Metadata-Version: 2.1
Name: wosfile
Version: 0.5
Summary: Handle Web of Science export files
Home-page: http://github.com/rafguns/wosfile
Author: Raf Guns
Author-email: raf.guns@uantwerpen.be
License: New BSD License
Description: # wosfile
        
        [![Build Status](https://travis-ci.org/rafguns/wosfile.svg?branch=master)](https://travis-ci.org/rafguns/wosfile)

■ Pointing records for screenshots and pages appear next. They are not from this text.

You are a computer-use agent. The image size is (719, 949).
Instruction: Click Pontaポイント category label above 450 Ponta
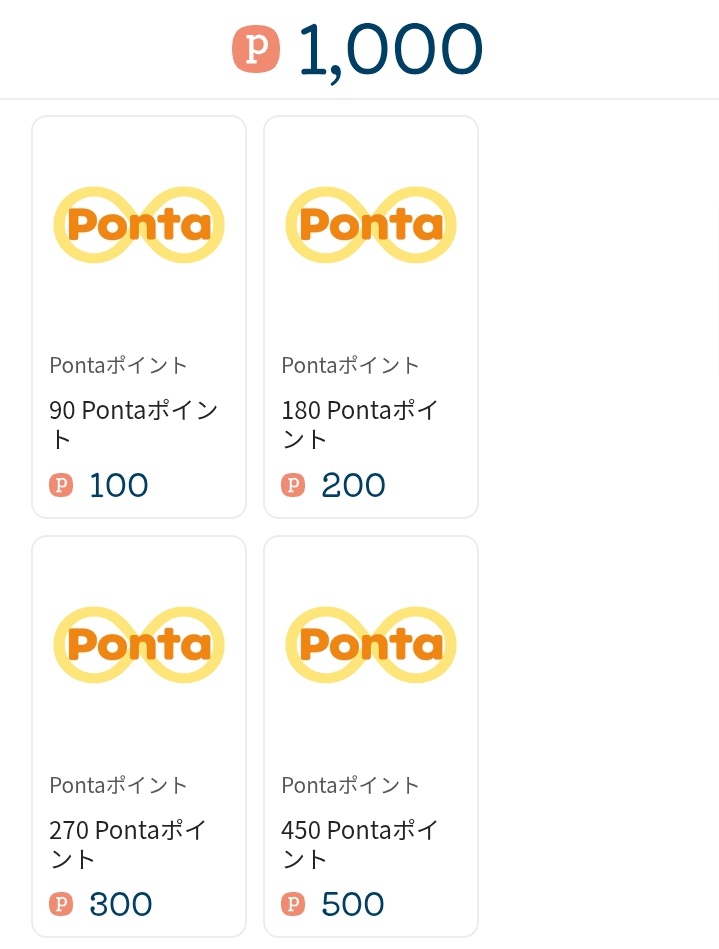point(350,785)
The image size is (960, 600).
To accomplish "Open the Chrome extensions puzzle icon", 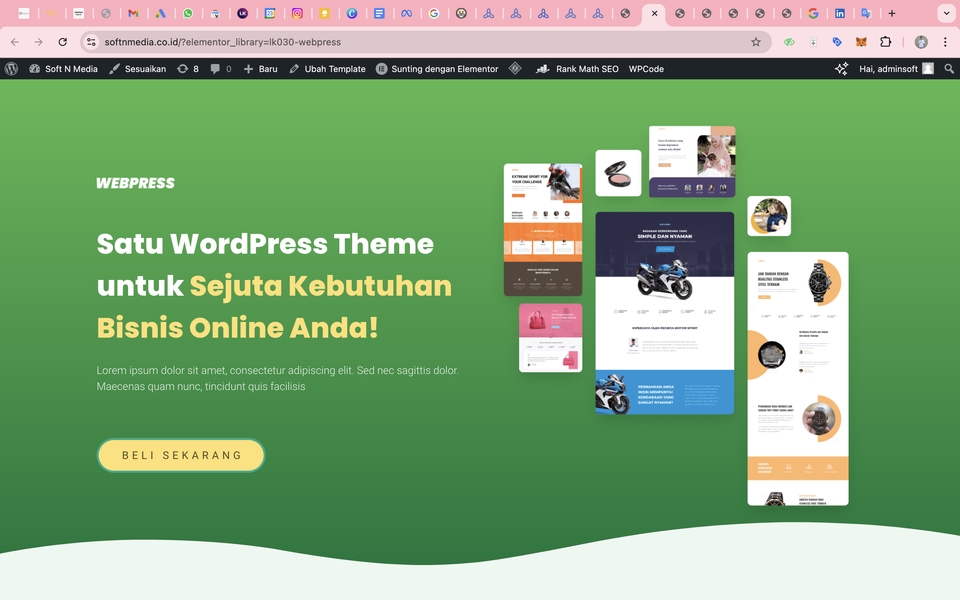I will click(884, 42).
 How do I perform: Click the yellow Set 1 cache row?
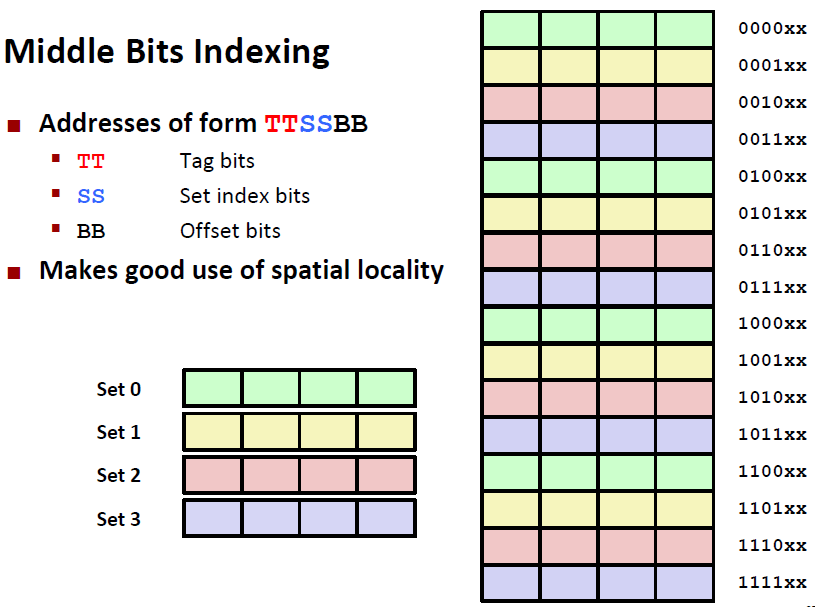click(x=299, y=432)
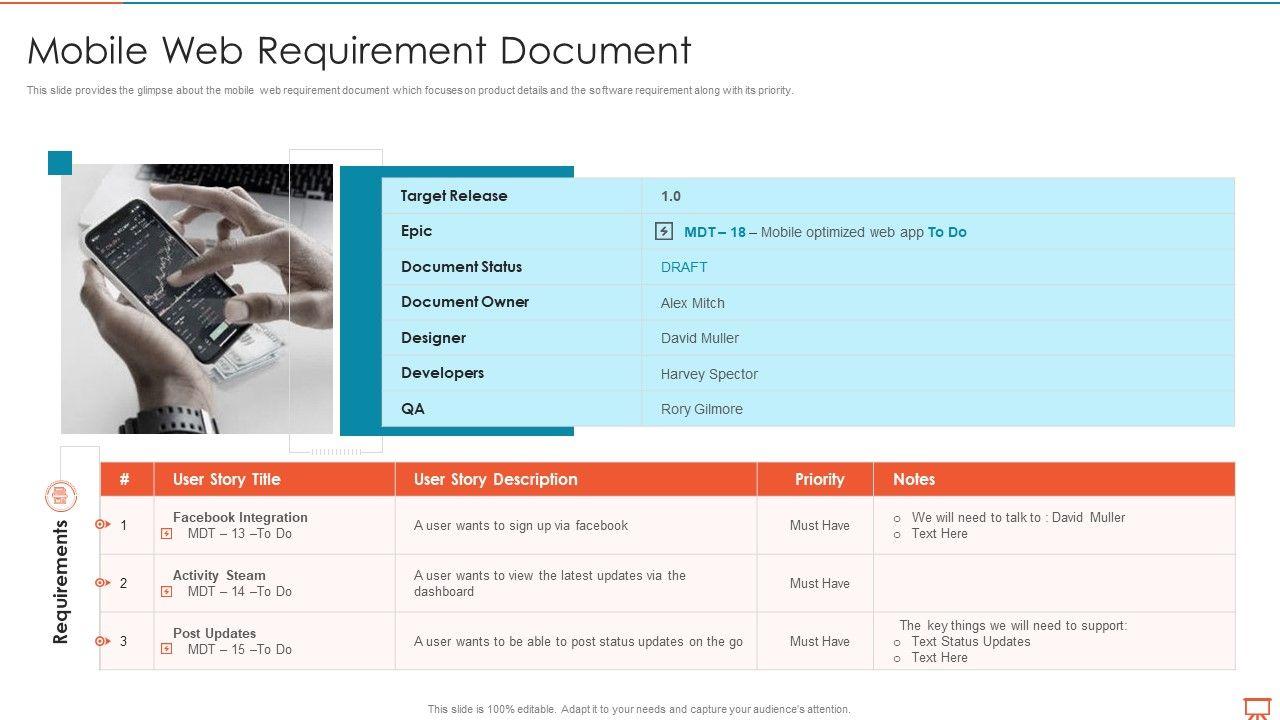Click Must Have priority for Post Updates

819,641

        [![Coverage Status](https://coveralls.io/repos/rafguns/wosfile/badge.svg?branch=master&service=github)](https://coveralls.io/github/rafguns/wosfile?branch=master)
        
        **wosfile** is a Python package designed to read and handle data exported from Clarivate Analytics [Web of Science™](https://www.webofknowledge.com). It supports both tab-delimited files and so-called ‘plain text’ files.
        
        The point of wosfile is to read export files from WoS and give you a simple data structure—essentially a dict—that can be further analyzed with tools available in standard Python or with third-party packages. If you're looking for a ‘one-size-fits-all’ solution, this is probably not it.
        
        Pros:
        * It has no requirements beyond Python 3.6+ and the standard library.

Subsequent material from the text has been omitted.